**Exercise**
Rewrite the lines from the one with "This screenshot has height=768, width=1240." to the one with "will tap(209, 683).", replacing "At what coordinates should I click to accomplish" with "Where should I click to accomplish" and changing nothing else.

**Data supplied**
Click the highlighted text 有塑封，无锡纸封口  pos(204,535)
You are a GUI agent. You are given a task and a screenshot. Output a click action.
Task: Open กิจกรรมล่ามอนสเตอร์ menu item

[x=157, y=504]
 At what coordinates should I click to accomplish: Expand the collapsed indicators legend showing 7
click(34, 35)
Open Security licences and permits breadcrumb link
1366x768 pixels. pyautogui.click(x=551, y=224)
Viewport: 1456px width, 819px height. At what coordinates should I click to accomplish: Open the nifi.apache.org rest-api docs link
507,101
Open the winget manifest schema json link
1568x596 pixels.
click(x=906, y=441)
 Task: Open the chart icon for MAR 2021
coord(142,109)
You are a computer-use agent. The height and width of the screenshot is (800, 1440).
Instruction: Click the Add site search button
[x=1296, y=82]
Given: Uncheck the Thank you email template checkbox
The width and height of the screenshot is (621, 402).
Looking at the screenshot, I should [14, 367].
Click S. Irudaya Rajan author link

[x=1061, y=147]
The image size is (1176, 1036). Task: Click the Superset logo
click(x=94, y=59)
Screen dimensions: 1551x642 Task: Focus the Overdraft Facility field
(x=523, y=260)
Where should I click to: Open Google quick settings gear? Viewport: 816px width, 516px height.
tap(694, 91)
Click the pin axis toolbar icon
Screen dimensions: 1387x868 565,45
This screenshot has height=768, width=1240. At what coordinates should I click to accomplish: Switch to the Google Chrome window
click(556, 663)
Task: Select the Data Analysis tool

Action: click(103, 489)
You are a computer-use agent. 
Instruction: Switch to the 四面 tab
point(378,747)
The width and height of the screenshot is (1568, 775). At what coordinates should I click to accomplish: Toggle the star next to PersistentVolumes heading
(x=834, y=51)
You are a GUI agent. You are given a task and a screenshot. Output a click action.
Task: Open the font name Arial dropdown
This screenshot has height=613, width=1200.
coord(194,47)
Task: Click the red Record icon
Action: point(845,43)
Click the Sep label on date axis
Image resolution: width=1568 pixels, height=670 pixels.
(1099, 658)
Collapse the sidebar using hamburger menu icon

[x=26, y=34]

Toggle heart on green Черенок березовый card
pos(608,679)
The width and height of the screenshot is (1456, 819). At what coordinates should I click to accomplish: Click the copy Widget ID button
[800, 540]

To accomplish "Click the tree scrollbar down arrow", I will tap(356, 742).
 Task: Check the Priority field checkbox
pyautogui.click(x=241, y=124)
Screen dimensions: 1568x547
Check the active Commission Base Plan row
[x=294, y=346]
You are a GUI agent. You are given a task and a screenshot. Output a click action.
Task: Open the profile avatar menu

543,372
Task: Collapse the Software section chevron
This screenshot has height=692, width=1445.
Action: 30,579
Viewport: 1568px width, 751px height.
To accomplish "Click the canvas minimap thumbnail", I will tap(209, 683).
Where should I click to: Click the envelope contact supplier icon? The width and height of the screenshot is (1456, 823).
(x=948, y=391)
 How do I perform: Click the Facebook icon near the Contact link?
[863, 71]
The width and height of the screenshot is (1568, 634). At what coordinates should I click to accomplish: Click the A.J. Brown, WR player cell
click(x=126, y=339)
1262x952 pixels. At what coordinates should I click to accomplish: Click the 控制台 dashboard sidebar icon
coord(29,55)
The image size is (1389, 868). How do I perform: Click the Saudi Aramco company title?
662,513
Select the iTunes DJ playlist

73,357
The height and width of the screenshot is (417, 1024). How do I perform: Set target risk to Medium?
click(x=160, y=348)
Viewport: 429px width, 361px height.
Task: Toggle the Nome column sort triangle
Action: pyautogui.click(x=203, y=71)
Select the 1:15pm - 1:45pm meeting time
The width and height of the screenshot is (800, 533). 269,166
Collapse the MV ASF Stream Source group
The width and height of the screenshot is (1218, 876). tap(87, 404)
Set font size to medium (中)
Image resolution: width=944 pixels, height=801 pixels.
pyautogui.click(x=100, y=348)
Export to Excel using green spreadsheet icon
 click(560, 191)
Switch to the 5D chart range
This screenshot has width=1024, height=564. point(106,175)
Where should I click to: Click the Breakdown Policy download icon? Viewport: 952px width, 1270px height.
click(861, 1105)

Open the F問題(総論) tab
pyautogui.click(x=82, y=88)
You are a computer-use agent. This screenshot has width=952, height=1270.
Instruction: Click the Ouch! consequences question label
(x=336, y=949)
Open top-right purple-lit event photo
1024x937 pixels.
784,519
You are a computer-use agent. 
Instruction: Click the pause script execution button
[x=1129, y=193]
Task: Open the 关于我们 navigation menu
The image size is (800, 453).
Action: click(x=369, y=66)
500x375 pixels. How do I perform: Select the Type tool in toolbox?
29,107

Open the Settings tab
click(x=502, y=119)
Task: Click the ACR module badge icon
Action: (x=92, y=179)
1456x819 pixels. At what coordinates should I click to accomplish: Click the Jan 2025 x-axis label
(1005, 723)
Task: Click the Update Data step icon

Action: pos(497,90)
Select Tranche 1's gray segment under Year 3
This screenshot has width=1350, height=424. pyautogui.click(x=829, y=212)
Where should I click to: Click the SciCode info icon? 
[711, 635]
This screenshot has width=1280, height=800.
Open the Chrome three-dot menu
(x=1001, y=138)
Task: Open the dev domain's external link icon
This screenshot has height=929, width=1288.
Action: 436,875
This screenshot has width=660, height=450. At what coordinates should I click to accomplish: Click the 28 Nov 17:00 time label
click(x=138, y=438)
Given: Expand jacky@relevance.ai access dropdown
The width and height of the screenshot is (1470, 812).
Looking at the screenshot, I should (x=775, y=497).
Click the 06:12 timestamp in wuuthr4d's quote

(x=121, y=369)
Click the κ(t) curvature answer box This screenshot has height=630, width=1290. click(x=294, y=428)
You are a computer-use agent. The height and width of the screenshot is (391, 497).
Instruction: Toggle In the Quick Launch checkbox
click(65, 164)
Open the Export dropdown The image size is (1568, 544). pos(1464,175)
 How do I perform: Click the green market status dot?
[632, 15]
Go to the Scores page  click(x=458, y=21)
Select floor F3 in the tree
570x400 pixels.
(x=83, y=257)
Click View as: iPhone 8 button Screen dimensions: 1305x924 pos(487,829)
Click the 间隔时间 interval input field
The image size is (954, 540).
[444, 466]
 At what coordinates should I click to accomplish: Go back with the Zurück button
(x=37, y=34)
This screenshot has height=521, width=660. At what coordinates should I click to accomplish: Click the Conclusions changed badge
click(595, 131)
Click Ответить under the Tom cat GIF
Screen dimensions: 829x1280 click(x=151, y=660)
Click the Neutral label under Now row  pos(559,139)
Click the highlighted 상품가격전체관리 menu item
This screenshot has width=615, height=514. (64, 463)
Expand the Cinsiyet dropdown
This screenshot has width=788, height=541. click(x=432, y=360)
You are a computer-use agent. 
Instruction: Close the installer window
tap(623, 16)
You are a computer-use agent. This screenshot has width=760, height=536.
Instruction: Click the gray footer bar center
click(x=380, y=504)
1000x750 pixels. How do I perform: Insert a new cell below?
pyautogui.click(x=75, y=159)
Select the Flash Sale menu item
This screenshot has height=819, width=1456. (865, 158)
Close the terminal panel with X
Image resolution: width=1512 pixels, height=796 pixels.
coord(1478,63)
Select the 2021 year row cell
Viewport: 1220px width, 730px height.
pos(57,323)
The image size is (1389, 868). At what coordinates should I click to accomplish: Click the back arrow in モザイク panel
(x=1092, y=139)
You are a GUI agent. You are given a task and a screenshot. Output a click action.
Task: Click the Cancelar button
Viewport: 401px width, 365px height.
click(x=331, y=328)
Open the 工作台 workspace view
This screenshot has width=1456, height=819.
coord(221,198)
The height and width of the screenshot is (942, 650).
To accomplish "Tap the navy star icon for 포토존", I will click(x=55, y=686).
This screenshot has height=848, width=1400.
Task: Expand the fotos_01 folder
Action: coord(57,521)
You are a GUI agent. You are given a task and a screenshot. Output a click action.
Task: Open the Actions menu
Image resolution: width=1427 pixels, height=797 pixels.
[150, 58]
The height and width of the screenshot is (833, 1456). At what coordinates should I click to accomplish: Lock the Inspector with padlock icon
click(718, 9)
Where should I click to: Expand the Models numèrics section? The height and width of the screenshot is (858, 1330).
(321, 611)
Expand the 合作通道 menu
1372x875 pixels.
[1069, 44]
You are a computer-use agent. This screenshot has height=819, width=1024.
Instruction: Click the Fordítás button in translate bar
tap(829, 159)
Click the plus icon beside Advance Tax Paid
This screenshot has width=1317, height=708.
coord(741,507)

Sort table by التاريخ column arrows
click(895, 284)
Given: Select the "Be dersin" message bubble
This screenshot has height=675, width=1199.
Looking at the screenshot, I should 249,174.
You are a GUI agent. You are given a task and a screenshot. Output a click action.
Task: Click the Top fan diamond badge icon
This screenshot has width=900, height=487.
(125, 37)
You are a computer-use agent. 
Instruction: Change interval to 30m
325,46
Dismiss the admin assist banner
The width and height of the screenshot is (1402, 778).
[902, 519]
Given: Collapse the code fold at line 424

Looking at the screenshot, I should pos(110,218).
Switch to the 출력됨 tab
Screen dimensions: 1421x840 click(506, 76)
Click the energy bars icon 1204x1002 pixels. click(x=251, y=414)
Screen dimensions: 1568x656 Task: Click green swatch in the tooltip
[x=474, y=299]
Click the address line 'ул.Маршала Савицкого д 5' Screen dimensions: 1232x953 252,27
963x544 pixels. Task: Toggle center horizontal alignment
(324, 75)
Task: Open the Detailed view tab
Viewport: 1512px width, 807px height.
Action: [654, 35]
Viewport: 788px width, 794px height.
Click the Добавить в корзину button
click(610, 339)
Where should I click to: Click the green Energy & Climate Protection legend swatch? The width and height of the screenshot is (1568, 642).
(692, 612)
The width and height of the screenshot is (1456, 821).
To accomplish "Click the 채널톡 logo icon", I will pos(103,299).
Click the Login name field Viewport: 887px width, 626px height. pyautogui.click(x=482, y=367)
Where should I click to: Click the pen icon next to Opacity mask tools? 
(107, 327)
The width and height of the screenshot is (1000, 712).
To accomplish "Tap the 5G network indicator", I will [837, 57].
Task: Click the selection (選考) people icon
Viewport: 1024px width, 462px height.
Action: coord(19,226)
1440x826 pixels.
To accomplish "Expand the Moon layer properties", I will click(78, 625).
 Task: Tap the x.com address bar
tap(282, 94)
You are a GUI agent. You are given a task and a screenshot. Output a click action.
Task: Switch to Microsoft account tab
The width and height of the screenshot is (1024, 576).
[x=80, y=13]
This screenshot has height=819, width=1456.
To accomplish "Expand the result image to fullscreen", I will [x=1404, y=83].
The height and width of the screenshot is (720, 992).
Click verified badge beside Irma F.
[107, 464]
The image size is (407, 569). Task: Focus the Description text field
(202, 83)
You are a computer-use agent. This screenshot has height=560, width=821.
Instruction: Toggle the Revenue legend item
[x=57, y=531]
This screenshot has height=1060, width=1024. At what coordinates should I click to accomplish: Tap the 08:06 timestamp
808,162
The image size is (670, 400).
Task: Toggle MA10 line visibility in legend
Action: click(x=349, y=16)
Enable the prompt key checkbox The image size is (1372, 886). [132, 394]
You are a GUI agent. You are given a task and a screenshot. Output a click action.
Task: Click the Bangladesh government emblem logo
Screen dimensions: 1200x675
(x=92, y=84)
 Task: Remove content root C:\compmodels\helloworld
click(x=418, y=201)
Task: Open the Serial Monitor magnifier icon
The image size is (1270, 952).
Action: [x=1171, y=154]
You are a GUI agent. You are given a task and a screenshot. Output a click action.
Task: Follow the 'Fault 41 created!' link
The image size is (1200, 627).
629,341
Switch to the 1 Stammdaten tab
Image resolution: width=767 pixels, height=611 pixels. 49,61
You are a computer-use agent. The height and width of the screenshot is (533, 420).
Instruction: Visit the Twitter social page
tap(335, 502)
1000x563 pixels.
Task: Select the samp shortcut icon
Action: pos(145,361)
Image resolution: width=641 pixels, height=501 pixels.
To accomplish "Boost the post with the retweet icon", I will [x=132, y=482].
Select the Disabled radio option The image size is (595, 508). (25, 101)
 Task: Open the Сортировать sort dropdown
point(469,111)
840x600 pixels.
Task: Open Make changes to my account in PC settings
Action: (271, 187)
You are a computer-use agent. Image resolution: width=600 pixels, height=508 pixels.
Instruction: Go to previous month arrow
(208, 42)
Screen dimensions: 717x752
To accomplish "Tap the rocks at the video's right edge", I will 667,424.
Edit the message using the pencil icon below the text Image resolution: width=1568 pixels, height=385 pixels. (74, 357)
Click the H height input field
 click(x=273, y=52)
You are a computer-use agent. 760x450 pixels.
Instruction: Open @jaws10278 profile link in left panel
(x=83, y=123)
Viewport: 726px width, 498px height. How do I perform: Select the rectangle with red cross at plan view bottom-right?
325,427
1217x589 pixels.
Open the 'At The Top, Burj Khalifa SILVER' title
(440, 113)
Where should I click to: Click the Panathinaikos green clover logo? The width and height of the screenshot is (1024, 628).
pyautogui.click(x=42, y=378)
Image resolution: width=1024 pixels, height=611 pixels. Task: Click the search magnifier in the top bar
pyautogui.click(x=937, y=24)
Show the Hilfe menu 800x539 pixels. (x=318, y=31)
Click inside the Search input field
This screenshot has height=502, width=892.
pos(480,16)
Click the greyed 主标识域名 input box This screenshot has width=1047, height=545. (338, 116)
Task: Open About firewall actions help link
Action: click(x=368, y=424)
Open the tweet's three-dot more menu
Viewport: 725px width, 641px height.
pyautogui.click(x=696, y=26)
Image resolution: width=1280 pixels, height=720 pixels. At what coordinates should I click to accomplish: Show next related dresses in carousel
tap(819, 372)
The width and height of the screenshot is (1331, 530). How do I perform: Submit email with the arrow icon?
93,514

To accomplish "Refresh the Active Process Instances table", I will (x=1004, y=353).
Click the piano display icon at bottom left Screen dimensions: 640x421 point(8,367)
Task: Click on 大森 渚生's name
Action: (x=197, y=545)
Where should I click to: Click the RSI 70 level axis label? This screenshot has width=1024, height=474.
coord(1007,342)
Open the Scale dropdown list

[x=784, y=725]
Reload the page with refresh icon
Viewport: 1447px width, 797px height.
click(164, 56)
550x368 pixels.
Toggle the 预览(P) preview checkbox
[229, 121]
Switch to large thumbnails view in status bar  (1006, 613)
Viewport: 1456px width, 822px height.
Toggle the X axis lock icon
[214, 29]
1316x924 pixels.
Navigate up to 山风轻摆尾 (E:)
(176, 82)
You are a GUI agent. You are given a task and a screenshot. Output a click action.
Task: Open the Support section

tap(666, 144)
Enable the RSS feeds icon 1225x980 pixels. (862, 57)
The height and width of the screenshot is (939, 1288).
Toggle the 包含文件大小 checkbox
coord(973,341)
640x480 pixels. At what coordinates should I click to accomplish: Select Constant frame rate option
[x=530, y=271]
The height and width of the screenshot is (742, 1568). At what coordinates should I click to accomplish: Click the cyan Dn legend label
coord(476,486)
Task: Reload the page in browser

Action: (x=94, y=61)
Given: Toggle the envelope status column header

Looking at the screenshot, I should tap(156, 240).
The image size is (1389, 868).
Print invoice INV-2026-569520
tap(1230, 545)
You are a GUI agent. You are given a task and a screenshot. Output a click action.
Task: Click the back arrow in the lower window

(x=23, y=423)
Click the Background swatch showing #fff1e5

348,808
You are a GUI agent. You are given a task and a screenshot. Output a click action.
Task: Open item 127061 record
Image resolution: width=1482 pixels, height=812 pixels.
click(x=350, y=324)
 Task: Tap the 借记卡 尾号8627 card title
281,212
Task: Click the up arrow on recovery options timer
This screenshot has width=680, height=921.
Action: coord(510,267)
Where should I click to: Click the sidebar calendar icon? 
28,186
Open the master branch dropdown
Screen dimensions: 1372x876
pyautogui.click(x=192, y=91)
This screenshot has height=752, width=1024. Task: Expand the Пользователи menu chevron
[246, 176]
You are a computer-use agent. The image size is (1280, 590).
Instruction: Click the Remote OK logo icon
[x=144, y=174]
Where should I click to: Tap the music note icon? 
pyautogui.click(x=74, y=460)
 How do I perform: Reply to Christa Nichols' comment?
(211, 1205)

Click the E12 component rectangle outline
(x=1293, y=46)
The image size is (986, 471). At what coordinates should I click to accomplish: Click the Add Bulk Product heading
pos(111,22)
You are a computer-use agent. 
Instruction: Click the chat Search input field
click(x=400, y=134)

**Exercise result**
This screenshot has height=768, width=1240. Where should I click to accomplish: Switch to the Google Chrome window
click(556, 663)
Task: Select the Data Analysis tool

Action: click(103, 489)
You are a computer-use agent. 
Instruction: Switch to the 四面 tab
point(378,747)
The width and height of the screenshot is (1568, 775). Where should I click to accomplish: Toggle the star next to PersistentVolumes heading
(x=834, y=51)
You are a GUI agent. You are given a task and a screenshot. Output a click action.
Task: Open the font name Arial dropdown
This screenshot has height=613, width=1200.
coord(194,47)
Task: Click the red Record icon
Action: point(845,43)
Click the Sep label on date axis
Image resolution: width=1568 pixels, height=670 pixels.
(1099, 658)
Collapse the sidebar using hamburger menu icon

[x=26, y=34]

Toggle heart on green Черенок березовый card
pos(608,679)
The width and height of the screenshot is (1456, 819). Where should I click to accomplish: Click the copy Widget ID button
[800, 540]

To accomplish "Click the tree scrollbar down arrow", I will tap(356, 742).
 Task: Check the Priority field checkbox
pyautogui.click(x=241, y=124)
Screen dimensions: 1568x547
Check the active Commission Base Plan row
[x=294, y=346]
You are a GUI agent. You are given a task and a screenshot. Output a click action.
Task: Open the profile avatar menu

543,372
Task: Collapse the Software section chevron
This screenshot has height=692, width=1445.
Action: 30,579
Viewport: 1568px width, 751px height.
To accomplish "Click the canvas minimap thumbnail", I will tap(209, 683).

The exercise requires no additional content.